# Dataset records
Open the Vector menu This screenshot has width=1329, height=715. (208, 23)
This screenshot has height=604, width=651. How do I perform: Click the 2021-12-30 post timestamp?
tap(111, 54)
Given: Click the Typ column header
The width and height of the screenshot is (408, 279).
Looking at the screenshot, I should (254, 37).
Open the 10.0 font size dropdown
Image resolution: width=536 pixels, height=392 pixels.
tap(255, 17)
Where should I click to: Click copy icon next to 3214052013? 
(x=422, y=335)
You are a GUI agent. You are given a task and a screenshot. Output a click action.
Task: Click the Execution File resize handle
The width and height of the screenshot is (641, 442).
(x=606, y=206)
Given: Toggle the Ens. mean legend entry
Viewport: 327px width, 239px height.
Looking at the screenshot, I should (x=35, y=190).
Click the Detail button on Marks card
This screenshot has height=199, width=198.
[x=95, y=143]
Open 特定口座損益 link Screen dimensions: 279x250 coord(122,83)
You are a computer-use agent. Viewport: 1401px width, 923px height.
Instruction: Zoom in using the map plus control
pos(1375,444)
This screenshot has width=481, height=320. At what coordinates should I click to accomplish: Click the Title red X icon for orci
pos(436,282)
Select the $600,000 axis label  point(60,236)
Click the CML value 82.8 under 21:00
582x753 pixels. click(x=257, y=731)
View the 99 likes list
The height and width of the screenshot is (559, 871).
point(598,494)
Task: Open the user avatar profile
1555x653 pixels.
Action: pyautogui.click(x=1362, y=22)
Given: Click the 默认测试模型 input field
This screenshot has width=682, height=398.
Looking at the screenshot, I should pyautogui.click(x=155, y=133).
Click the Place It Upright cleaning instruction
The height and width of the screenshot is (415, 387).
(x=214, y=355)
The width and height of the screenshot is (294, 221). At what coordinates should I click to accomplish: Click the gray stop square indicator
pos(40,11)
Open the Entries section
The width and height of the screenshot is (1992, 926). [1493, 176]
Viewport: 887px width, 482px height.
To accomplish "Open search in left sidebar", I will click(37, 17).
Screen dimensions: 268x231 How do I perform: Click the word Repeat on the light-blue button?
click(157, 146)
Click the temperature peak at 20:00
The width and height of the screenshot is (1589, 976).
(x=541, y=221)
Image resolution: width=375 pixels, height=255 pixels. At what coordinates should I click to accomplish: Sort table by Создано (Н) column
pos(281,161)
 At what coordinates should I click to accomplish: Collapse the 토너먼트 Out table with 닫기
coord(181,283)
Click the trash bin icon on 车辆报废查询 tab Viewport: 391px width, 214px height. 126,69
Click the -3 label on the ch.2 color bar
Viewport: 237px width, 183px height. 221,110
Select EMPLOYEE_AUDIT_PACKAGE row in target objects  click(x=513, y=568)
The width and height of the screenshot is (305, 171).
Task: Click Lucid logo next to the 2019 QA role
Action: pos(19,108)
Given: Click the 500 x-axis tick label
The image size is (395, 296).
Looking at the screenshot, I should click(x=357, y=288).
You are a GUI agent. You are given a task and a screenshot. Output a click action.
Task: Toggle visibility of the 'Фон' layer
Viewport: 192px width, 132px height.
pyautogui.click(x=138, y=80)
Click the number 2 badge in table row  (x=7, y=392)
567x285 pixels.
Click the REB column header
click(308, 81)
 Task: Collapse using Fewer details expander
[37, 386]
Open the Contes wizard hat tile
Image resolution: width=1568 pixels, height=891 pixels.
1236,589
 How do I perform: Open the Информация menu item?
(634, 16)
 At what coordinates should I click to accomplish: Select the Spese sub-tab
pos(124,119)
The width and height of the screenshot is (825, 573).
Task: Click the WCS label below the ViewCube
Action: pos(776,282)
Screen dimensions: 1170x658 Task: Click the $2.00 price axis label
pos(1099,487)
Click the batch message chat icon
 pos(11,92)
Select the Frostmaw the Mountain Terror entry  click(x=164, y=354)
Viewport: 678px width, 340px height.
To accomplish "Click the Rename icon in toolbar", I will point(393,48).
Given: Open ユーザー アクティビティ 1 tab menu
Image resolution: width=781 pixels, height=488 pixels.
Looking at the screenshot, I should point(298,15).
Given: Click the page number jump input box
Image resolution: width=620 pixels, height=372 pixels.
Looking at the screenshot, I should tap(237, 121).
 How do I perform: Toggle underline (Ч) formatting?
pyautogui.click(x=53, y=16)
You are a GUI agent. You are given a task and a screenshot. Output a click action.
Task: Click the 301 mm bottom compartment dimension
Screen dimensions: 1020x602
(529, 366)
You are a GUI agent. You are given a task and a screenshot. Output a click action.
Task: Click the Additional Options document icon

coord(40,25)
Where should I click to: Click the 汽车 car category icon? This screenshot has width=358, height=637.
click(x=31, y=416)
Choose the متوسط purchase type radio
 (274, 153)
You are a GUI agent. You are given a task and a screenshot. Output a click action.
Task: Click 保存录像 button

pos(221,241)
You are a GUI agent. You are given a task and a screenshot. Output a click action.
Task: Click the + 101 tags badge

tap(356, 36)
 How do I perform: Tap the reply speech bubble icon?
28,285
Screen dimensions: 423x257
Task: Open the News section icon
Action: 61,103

# Prompt
The material above is to be reproduced exactly as written.

# Completed task
Open the Vector menu This screenshot has width=1329, height=715. (208, 23)
This screenshot has height=604, width=651. How do I perform: Click the 2021-12-30 post timestamp?
tap(111, 54)
Given: Click the Typ column header
The width and height of the screenshot is (408, 279).
Looking at the screenshot, I should (254, 37).
Open the 10.0 font size dropdown
Image resolution: width=536 pixels, height=392 pixels.
tap(255, 17)
Where should I click to: Click copy icon next to 3214052013? 
(x=422, y=335)
You are a GUI agent. You are given a task and a screenshot. Output a click action.
Task: Click the Execution File resize handle
The width and height of the screenshot is (641, 442).
(x=606, y=206)
Given: Toggle the Ens. mean legend entry
Viewport: 327px width, 239px height.
Looking at the screenshot, I should (x=35, y=190).
Click the Detail button on Marks card
This screenshot has height=199, width=198.
[x=95, y=143]
Open 特定口座損益 link Screen dimensions: 279x250 coord(122,83)
You are a computer-use agent. Viewport: 1401px width, 923px height.
Instruction: Zoom in using the map plus control
pos(1375,444)
This screenshot has width=481, height=320. At what coordinates should I click to accomplish: Click the Title red X icon for orci
pos(436,282)
Select the $600,000 axis label  point(60,236)
Click the CML value 82.8 under 21:00
582x753 pixels. click(x=257, y=731)
View the 99 likes list
The height and width of the screenshot is (559, 871).
point(598,494)
Task: Open the user avatar profile
1555x653 pixels.
Action: pyautogui.click(x=1362, y=22)
Given: Click the 默认测试模型 input field
This screenshot has width=682, height=398.
Looking at the screenshot, I should pyautogui.click(x=155, y=133).
Click the Place It Upright cleaning instruction
The height and width of the screenshot is (415, 387).
(x=214, y=355)
The width and height of the screenshot is (294, 221). At what coordinates should I click to accomplish: Click the gray stop square indicator
pos(40,11)
Open the Entries section
The width and height of the screenshot is (1992, 926). [1493, 176]
Viewport: 887px width, 482px height.
To accomplish "Open search in left sidebar", I will click(37, 17).
Screen dimensions: 268x231 How do I perform: Click the word Repeat on the light-blue button?
click(157, 146)
Click the temperature peak at 20:00
The width and height of the screenshot is (1589, 976).
(x=541, y=221)
Image resolution: width=375 pixels, height=255 pixels. At what coordinates should I click to accomplish: Sort table by Создано (Н) column
pos(281,161)
 At what coordinates should I click to accomplish: Collapse the 토너먼트 Out table with 닫기
coord(181,283)
Click the trash bin icon on 车辆报废查询 tab Viewport: 391px width, 214px height. 126,69
Click the -3 label on the ch.2 color bar
Viewport: 237px width, 183px height. 221,110
Select EMPLOYEE_AUDIT_PACKAGE row in target objects  click(x=513, y=568)
The width and height of the screenshot is (305, 171).
Task: Click Lucid logo next to the 2019 QA role
Action: pos(19,108)
Given: Click the 500 x-axis tick label
The image size is (395, 296).
Looking at the screenshot, I should click(x=357, y=288).
You are a GUI agent. You are given a task and a screenshot. Output a click action.
Task: Toggle visibility of the 'Фон' layer
Viewport: 192px width, 132px height.
pyautogui.click(x=138, y=80)
Click the number 2 badge in table row  (x=7, y=392)
567x285 pixels.
Click the REB column header
click(308, 81)
 Task: Collapse using Fewer details expander
[37, 386]
Open the Contes wizard hat tile
Image resolution: width=1568 pixels, height=891 pixels.
1236,589
 How do I perform: Open the Информация menu item?
(634, 16)
 At what coordinates should I click to accomplish: Select the Spese sub-tab
pos(124,119)
The width and height of the screenshot is (825, 573).
Task: Click the WCS label below the ViewCube
Action: pos(776,282)
Screen dimensions: 1170x658 Task: Click the $2.00 price axis label
pos(1099,487)
Click the batch message chat icon
 pos(11,92)
Select the Frostmaw the Mountain Terror entry  click(x=164, y=354)
Viewport: 678px width, 340px height.
To accomplish "Click the Rename icon in toolbar", I will point(393,48).
Given: Open ユーザー アクティビティ 1 tab menu
Image resolution: width=781 pixels, height=488 pixels.
Looking at the screenshot, I should point(298,15).
Given: Click the page number jump input box
Image resolution: width=620 pixels, height=372 pixels.
Looking at the screenshot, I should tap(237, 121).
 How do I perform: Toggle underline (Ч) formatting?
pyautogui.click(x=53, y=16)
You are a GUI agent. You are given a task and a screenshot. Output a click action.
Task: Click the 301 mm bottom compartment dimension
Screen dimensions: 1020x602
(529, 366)
You are a GUI agent. You are given a task and a screenshot. Output a click action.
Task: Click the Additional Options document icon

coord(40,25)
Where should I click to: Click the 汽车 car category icon? This screenshot has width=358, height=637.
click(x=31, y=416)
Choose the متوسط purchase type radio
 (274, 153)
You are a GUI agent. You are given a task and a screenshot. Output a click action.
Task: Click 保存录像 button

pos(221,241)
You are a GUI agent. You are given a task and a screenshot. Output a click action.
Task: Click the + 101 tags badge

tap(356, 36)
 How do I perform: Tap the reply speech bubble icon?
28,285
Screen dimensions: 423x257
Task: Open the News section icon
Action: 61,103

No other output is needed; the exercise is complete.